A series of chemically synthesized trp and mutant operator DNAs was employed to examine trp repressor binding. Although only a single repressor-operator complex was observed for most DNAs as reported previously, varying DNA sequence revealed two retarded complexes with an additional band of faster mobility. The relative intensity of the two retarded bands with varying repressor concentrations suggests that cooperative interactions between dimers may occur in the formation of the predominant repressor-operator complex. Direct stoichiometry measurements demonstrated that a 2:1 stoichiometry (two dimers per operator) is found in the primary repressor-operator complex band and that a 1:1 stoichiometry is observed, when present, for the minor repressor-operator complex band of faster mobility.
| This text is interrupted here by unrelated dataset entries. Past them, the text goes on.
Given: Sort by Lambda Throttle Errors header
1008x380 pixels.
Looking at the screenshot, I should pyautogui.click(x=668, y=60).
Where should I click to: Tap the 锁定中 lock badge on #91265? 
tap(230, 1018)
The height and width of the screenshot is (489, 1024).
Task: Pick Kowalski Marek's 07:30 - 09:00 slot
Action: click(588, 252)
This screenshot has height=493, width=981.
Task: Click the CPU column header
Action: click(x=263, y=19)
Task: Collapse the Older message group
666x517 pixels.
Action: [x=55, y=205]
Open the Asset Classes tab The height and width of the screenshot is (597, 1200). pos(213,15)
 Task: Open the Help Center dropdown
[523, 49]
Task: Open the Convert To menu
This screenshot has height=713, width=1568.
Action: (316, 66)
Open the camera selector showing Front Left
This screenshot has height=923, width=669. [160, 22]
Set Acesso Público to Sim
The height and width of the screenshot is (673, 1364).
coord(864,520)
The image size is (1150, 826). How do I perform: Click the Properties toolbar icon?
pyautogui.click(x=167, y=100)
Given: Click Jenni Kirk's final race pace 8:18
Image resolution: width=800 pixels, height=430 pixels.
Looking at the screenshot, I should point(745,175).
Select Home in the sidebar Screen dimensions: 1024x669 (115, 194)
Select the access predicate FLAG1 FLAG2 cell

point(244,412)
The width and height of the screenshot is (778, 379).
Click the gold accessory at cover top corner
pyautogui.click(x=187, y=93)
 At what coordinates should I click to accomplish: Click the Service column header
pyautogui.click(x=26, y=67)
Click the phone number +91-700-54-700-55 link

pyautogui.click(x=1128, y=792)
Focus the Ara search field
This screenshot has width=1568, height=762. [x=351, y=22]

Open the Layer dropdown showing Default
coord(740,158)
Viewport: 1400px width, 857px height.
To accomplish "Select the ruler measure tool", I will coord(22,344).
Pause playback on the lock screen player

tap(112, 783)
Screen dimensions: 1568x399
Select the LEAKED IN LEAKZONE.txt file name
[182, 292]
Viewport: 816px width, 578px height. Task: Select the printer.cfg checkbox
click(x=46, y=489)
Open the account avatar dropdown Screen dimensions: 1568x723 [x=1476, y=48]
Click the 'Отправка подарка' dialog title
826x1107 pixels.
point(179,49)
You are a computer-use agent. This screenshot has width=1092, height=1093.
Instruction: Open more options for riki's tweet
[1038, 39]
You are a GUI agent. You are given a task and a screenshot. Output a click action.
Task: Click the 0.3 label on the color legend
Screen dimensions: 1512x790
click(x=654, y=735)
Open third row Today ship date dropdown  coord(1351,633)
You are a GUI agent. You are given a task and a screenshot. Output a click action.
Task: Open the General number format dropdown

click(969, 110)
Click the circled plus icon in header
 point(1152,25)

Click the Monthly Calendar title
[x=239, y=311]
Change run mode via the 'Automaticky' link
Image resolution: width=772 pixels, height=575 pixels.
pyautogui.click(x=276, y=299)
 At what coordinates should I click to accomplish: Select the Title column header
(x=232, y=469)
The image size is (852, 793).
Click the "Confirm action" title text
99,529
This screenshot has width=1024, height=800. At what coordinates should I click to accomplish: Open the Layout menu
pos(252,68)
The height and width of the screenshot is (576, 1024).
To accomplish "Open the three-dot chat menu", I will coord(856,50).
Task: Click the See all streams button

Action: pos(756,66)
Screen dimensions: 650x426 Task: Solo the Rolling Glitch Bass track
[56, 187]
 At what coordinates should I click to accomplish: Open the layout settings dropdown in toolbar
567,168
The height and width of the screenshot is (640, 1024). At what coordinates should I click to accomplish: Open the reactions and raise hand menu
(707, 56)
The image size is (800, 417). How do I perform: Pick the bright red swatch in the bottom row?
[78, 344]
Similar retardation patterns with a single complex of 2:1 stoichiometry were observed for 40-base pair (bp) trp operators corresponding to TrpEDCBA, aroH, and Trp-PL (a derivative of TrpEDCBA with increased symmetry) operator sequences as well as to hybrid operators containing a half-binding site from TrpEDCBA in conjunction with lac operator sequences, although the apparent affinity for the half-site DNAs was diminished by 10-fold. In contrast, the prominence of the 1:1 dimer-operator complex for Trp-PR, a different derivative of TrpEDCBA with increased symmetry, suggests that sequence context may diminish cooperativity between dimers. The stoichiometry observed was also dependent on the length of TrpEDCBA operator DNA used, shifting from primarily 2:1 for 40- and 33-bp TrpEDCBA DNA to primarily 1:1 for 29-, 26-, and 20-bp TrpEDCBA DNAs. In addition, the stability of the repressor-operator complex to electrophoresis is reduced for DNA lengths of 33, 29, and 26 bp. Based on the binding data and footprinting patterns for two hybrid 40-bp TrpEDCBA/lac half-binding site DNAs, it appears that repressor associates tightly to the specific trp half-site, whereas the nonspecific half of the DNA is more loosely bound. These results suggest that repressor dimer-dimer interaction may be an important feature in the trp repressor-operator interaction.